But we're not using commons-caching and there's not really a well
accepted standard abstraction for caching, like there is for logging.
One level of abstraction on top of an API is fine, but two seems
unnecessary. Other libraries that used to provide their own logging
abstractions (back when that was normal in the 90s) are migrating away
from that to commons-logging and now SLF4J. If a user wants to
implement their own logging implementation (why in the heck would they
do that?) they can just integrate with SLF4J and commons-logging,
since those ARE abstractions.
On Jul 10, 2008, at 3:50 PM, Allan Ditzel wrote:
This sounds like a good idea to me. As you said, doing something
like this
for caching has given us a fair amount of flexibility with no negative
side-effects. My vote is yes.
On Thu, Jul 10, 2008 at 3:46 PM, Les Hazlewood <[EMAIL PROTECTED]>
wrote:
http://issues.jsecurity.org/browse/JSEC-117
On Thu, Jul 10, 2008 at 3:37 PM, Les Hazlewood <[EMAIL PROTECTED]>
wrote:
Hi all,
I was contacted via private email yesterday about a company that
wishes
to
use JSecurity in their product, but they were concerned about our
use of
Commons Logging, citing the now familiar classloader issues. It was
interesting timing because of my proposal to use SLF4J last week.
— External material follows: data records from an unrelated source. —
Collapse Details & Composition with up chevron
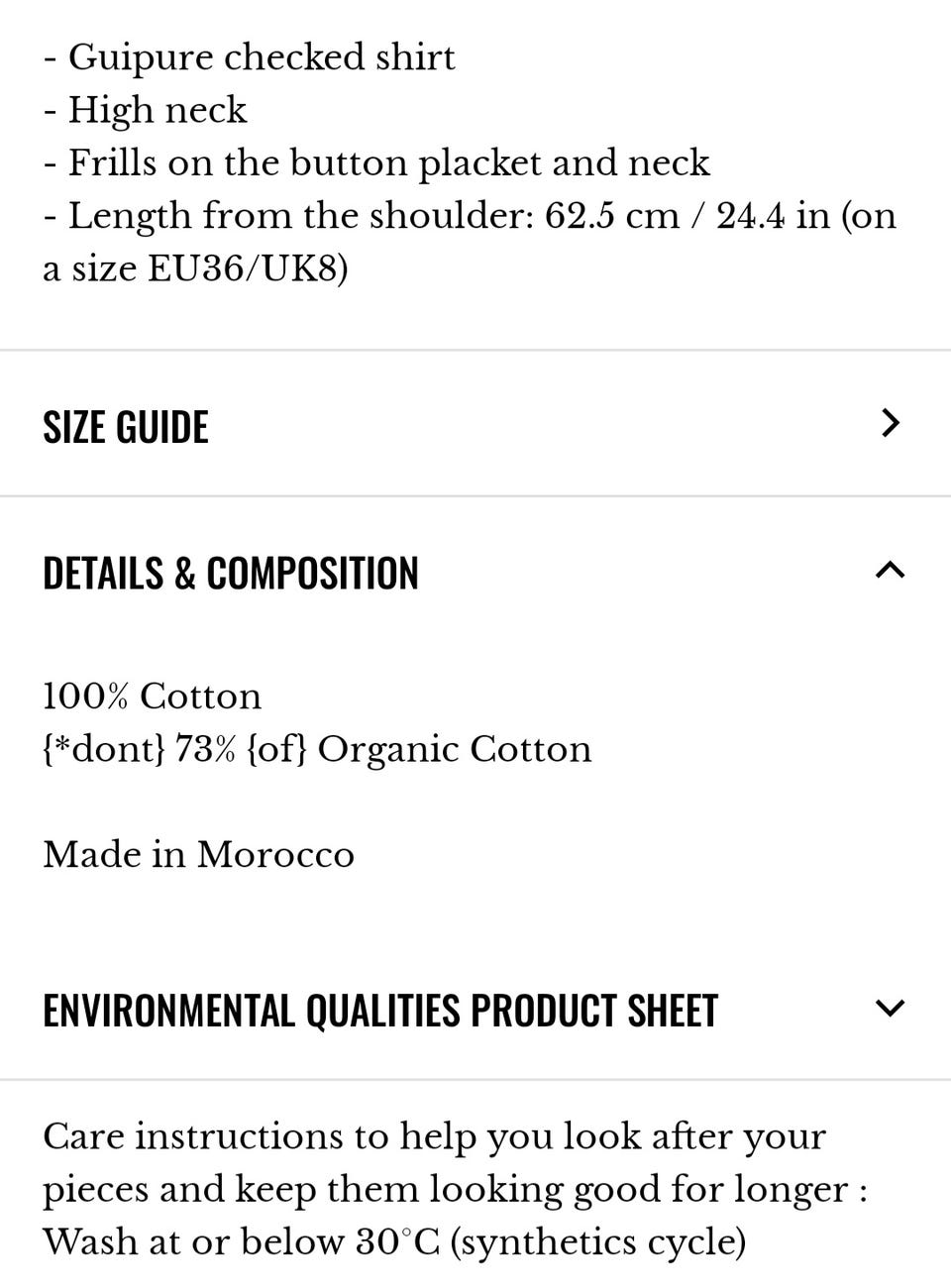The height and width of the screenshot is (1288, 951). 891,570
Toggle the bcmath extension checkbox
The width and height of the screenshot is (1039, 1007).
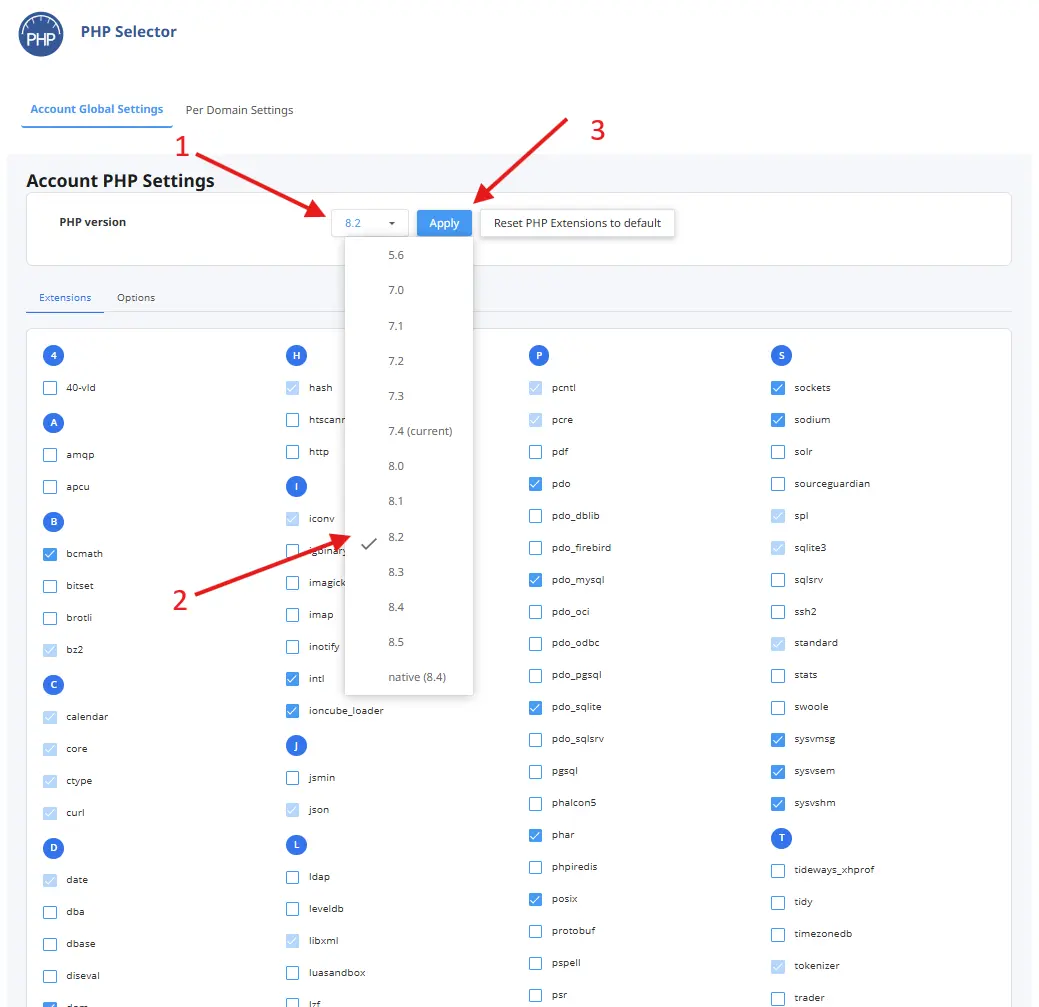pyautogui.click(x=50, y=554)
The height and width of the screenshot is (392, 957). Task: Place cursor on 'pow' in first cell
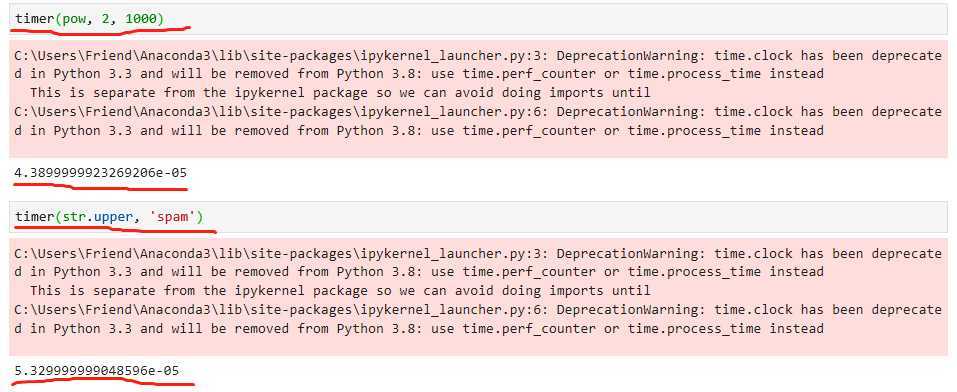tap(74, 19)

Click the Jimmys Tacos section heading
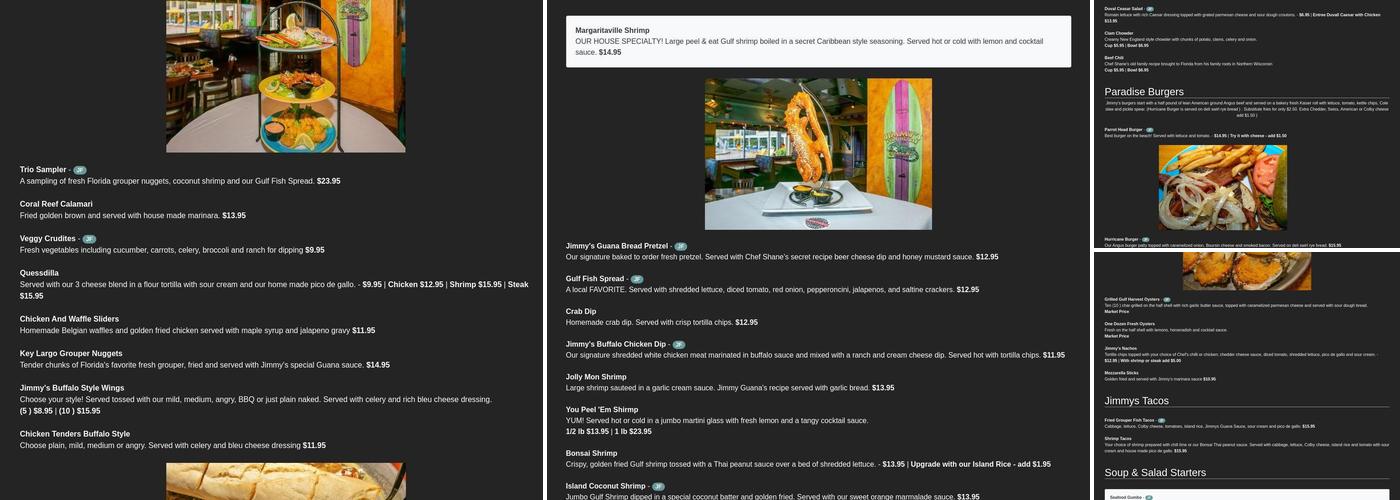[x=1136, y=401]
This gent's recommendation was that we have our own (very minimal)
Log
interface that we would use in our classes instead of Commons
Logging.
He
brought up a number of cases of difficulty implementing frameworks
in
companies that have their own proprietary logging framework (events,
monitoring, etc), and said it would be much easier and more
flexible if
they
could implement their own version of a Log interface to do what they
need,
using their companies' APIs.
I think it is a good idea, and would be super easy - it is
basically one
interface (Log) and maybe a 2nd (LogFactory, whatever). Then our
default
implementation could use the JVM logger or SLF4J to allow any
number of
pluggable logging implementations. This provides greater
flexibility for
any environment. We already do the same thing for caching (Cache,
CacheManager) which in turn delegates to Caching product
implementation
specific classes (ehcache, JCache, etc). Same concept.
The thing that sounds clean to me about this, is that if it was
implemented, we would have NO required dependencies on any 3rd party
library. That just feels sexy. But we can still have default
implementations that use our favorite infrastructure.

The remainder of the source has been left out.